§ **Records to process**
★ ★ ★

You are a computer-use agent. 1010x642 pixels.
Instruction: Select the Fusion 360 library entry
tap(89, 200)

★ ★ ★

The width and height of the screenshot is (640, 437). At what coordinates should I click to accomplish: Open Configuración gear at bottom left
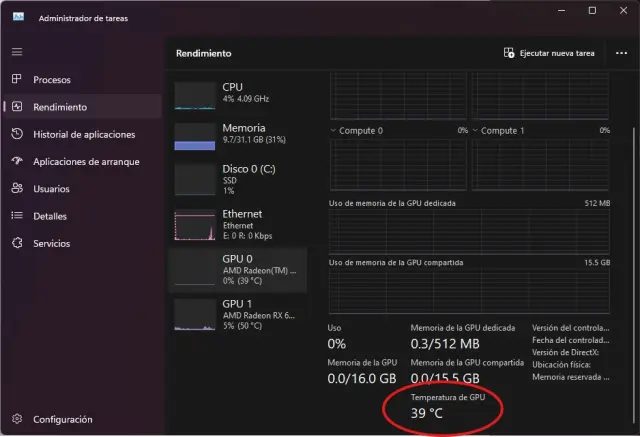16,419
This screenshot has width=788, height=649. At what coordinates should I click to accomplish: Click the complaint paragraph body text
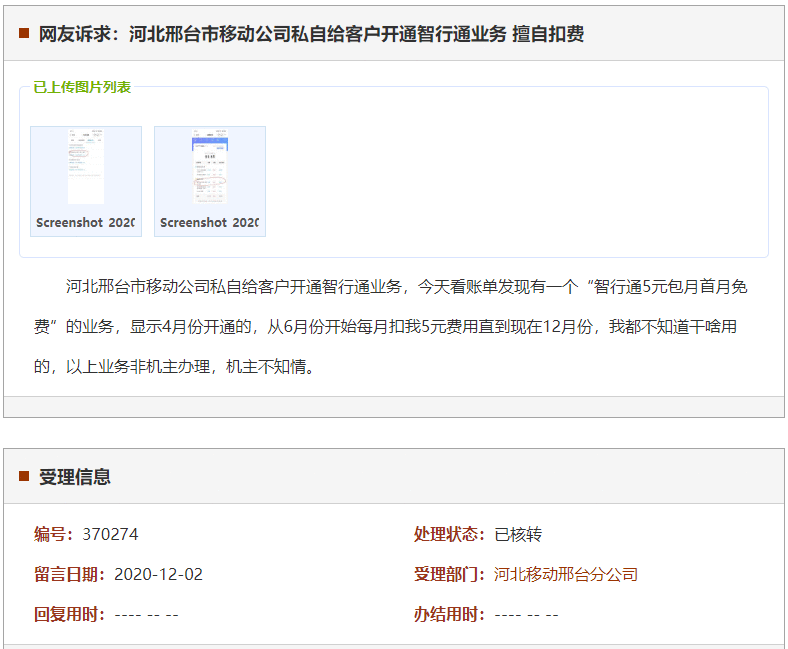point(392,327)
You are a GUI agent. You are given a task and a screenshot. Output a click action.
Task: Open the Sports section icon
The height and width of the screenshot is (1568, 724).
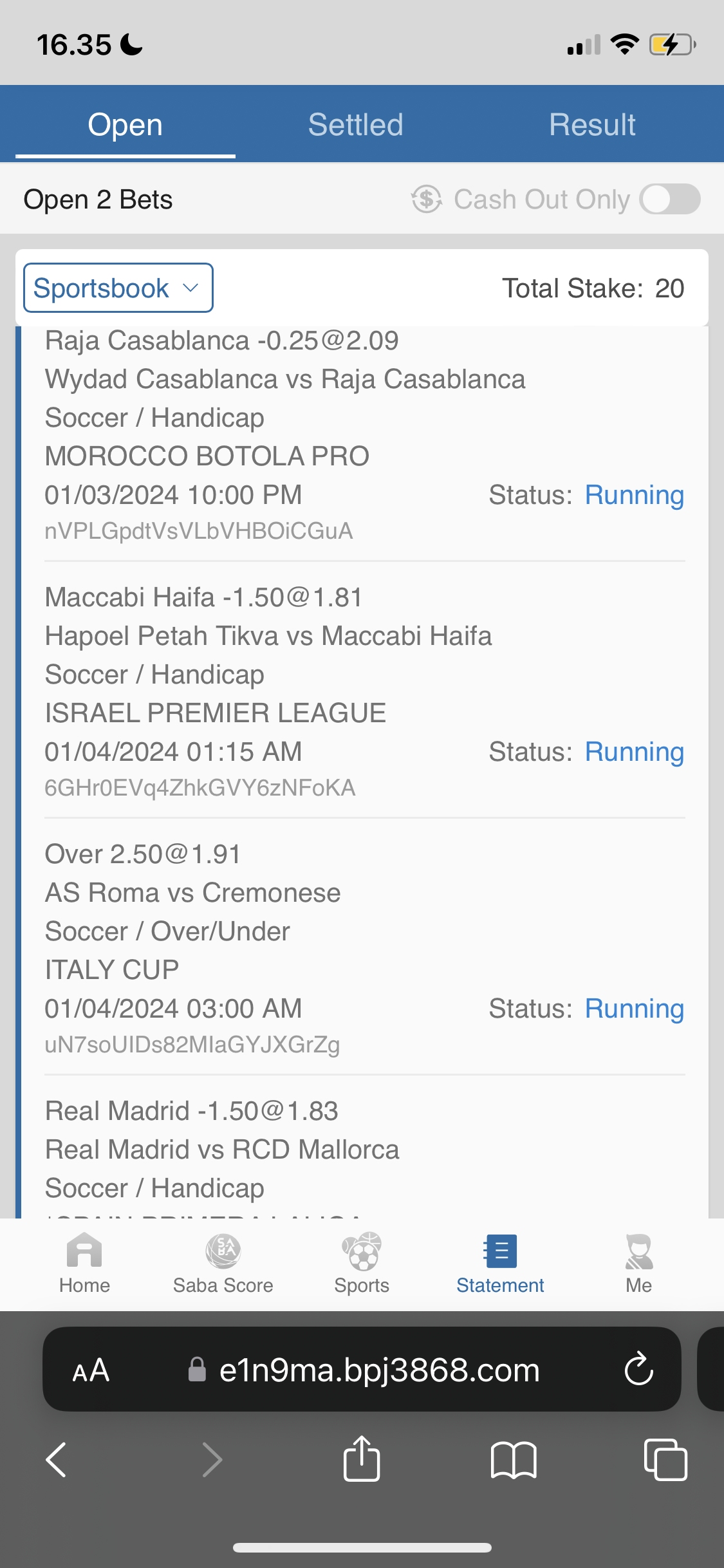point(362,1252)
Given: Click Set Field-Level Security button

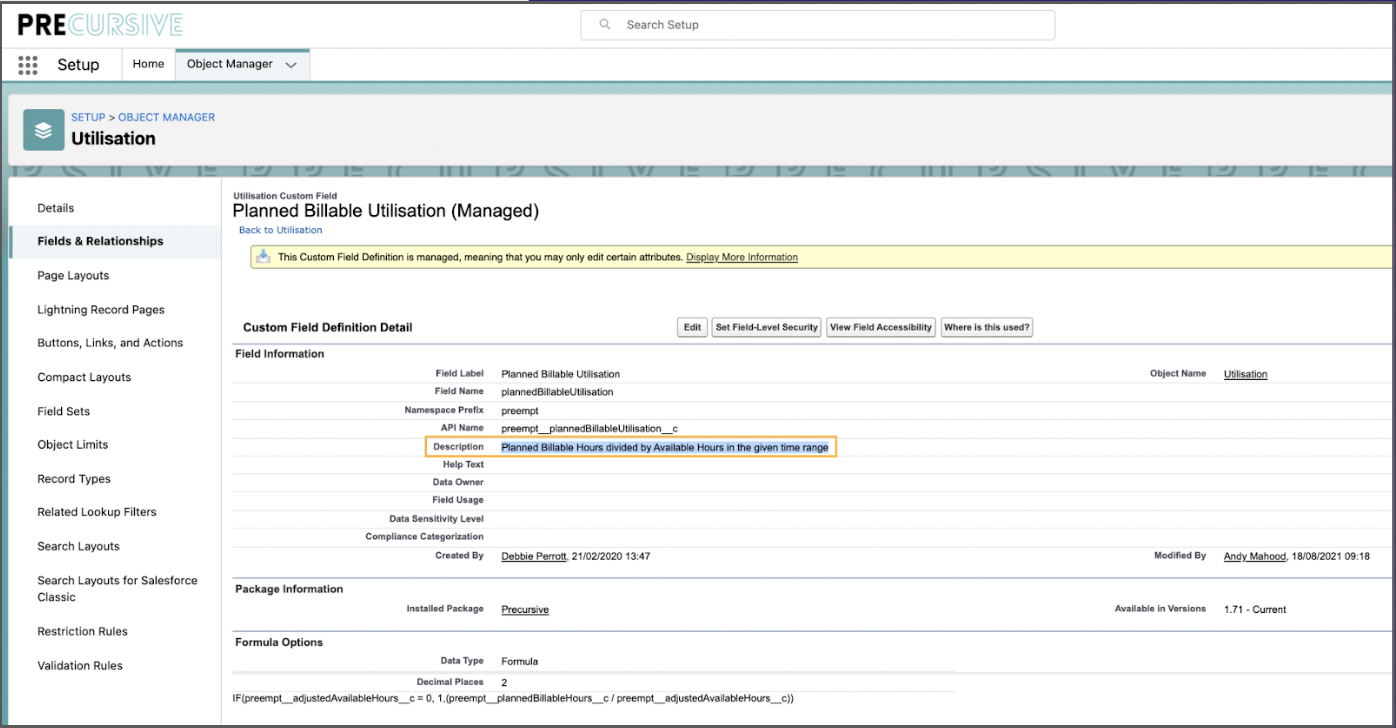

★ ★ ★

§ **What to do**
Starting at the line containing "The height and" and stopping at the line containing "Given: Click Set Field-Level Security button", output each line exactly as it appears above. Leave out the pictures.

§ **Solution to this task**
The height and width of the screenshot is (1568, 724).
point(362,1252)
Given: Click Set Field-Level Security button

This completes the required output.